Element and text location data
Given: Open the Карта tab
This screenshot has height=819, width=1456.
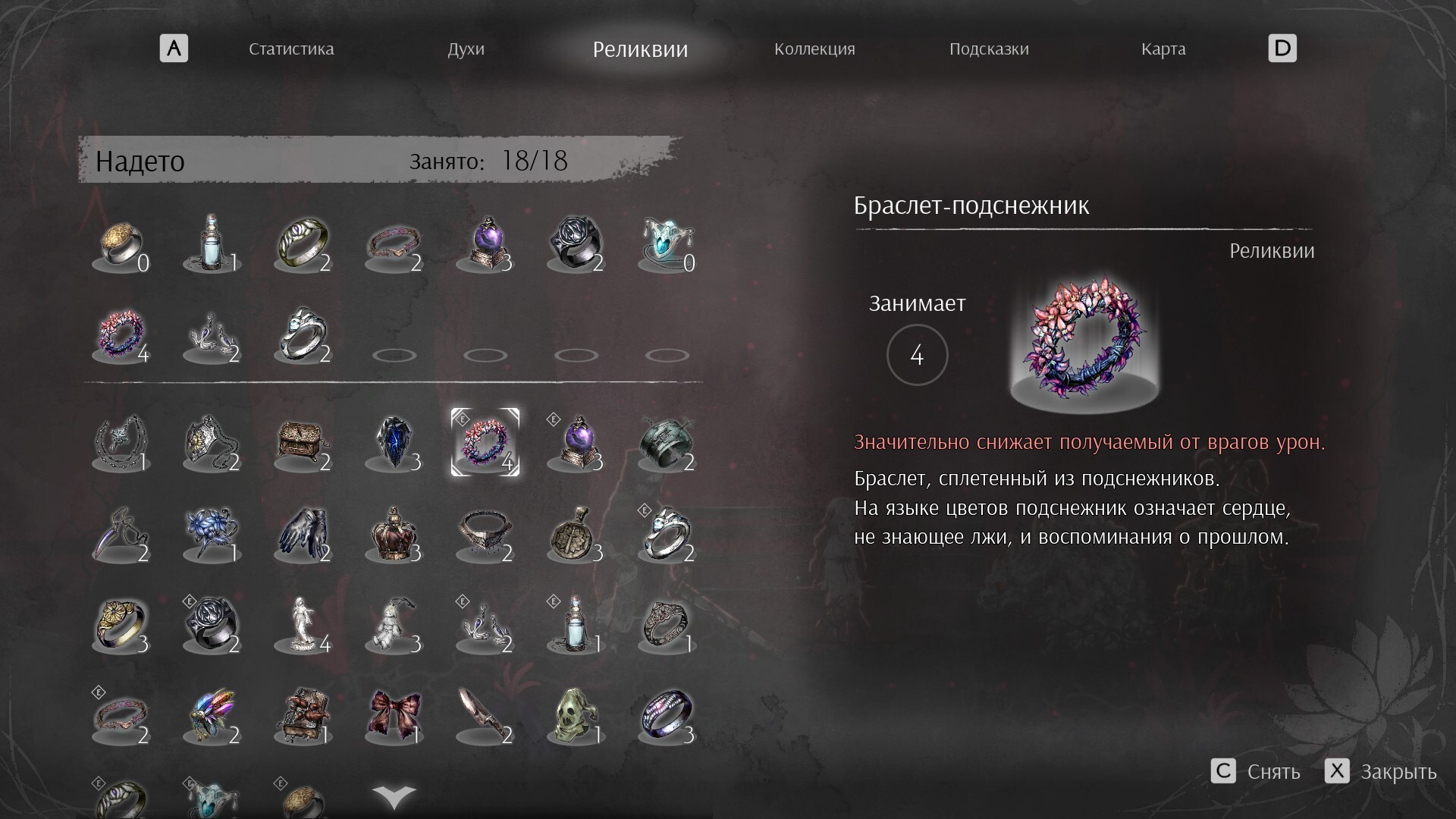Looking at the screenshot, I should click(x=1163, y=49).
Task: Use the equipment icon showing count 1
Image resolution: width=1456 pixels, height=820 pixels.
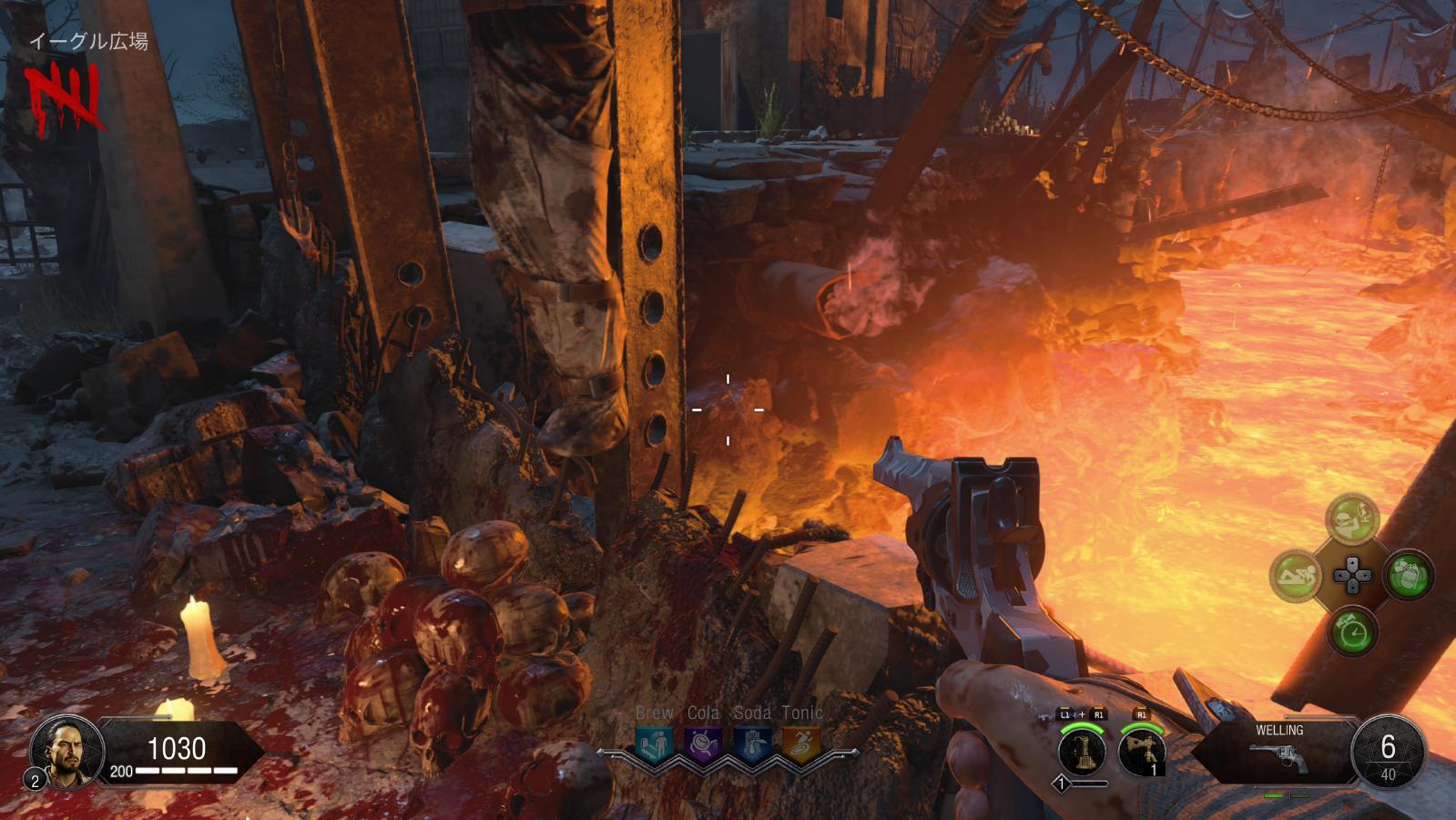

What to do.
Edit the rows above by replacing "pixels" with "px" and keeping everything else unchanged. Leave the pictures out of your answer.

Solution to the problem.
Given: Open the Карта tab
This screenshot has height=819, width=1456.
Looking at the screenshot, I should click(x=1163, y=49).
Task: Use the equipment icon showing count 1
Image resolution: width=1456 px, height=820 px.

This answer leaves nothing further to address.